WHAT IS EXPECTED >>
All of the records below need to be written out exactly, but without the pictures.

[Extracted data entries]
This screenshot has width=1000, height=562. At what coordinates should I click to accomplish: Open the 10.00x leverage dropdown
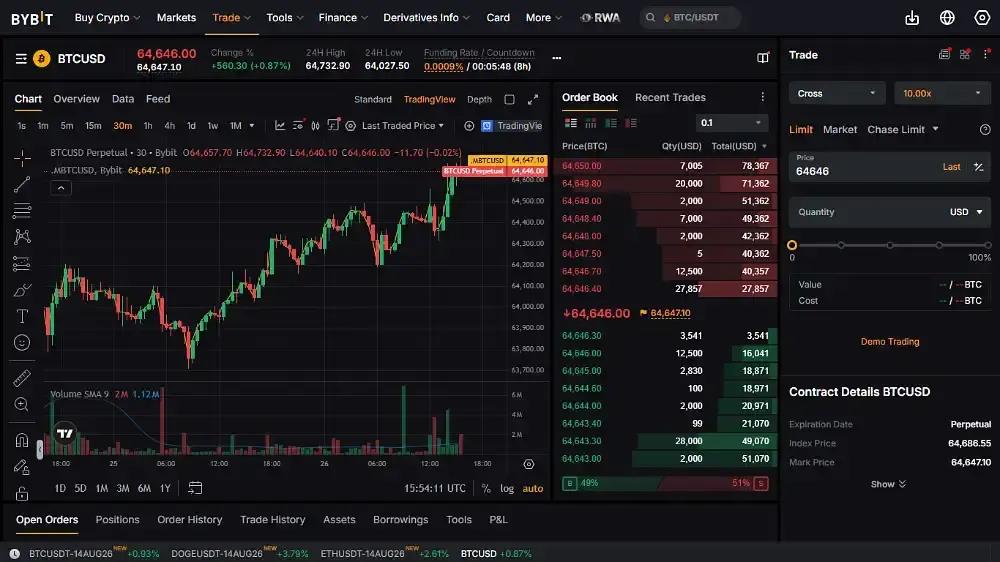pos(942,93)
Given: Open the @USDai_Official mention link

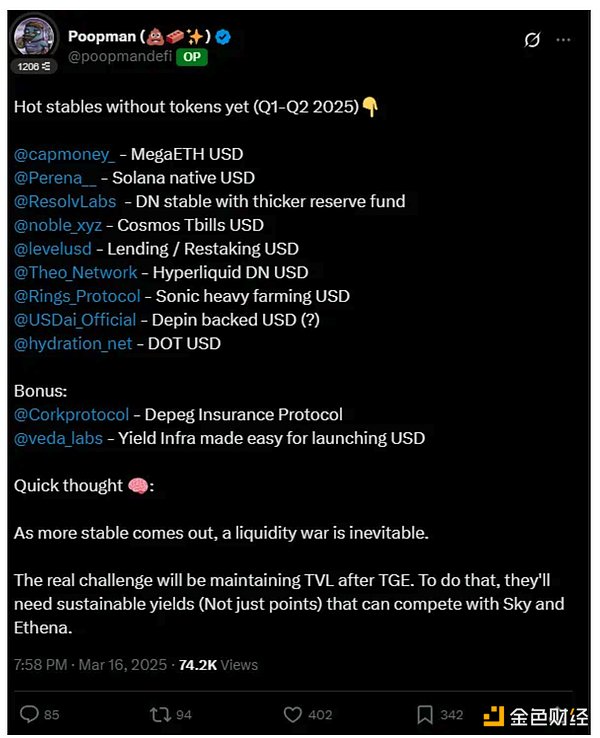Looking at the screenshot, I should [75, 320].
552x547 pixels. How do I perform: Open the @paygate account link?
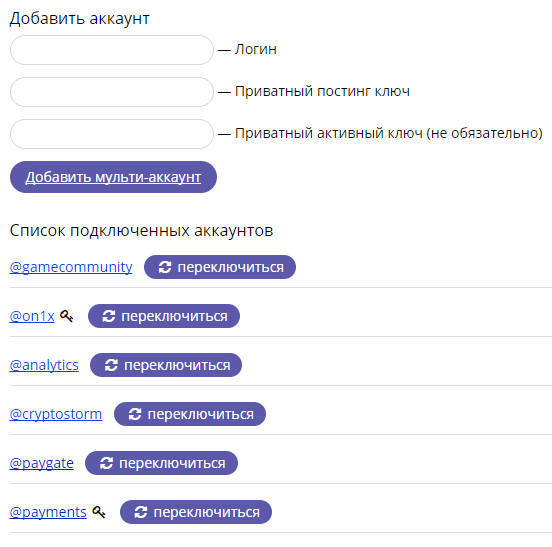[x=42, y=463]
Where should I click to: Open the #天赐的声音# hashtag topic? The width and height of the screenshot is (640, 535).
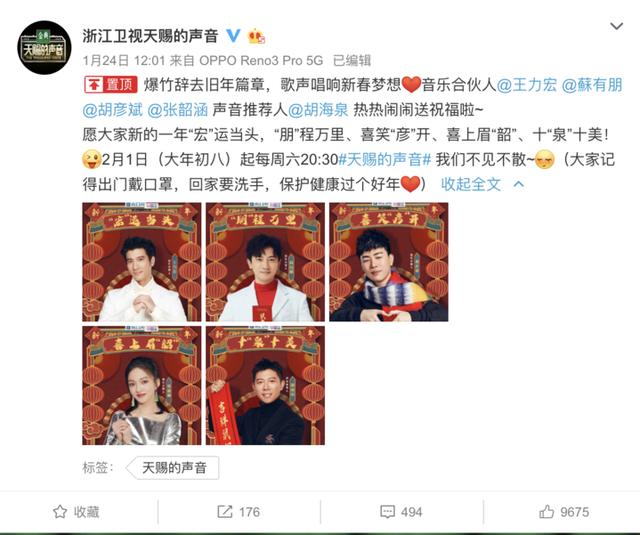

OUTPUT OF THE TASK >>
This screenshot has width=1000, height=562. At what coordinates should I click to accomplish: Open the 10.00x leverage dropdown
pos(942,93)
Given: Open the @USDai_Official mention link

Looking at the screenshot, I should [75, 320].
552x547 pixels. How do I perform: Open the @paygate account link?
[x=42, y=463]
Where should I click to: Open the #天赐的声音# hashtag topic? The width and height of the screenshot is (640, 535).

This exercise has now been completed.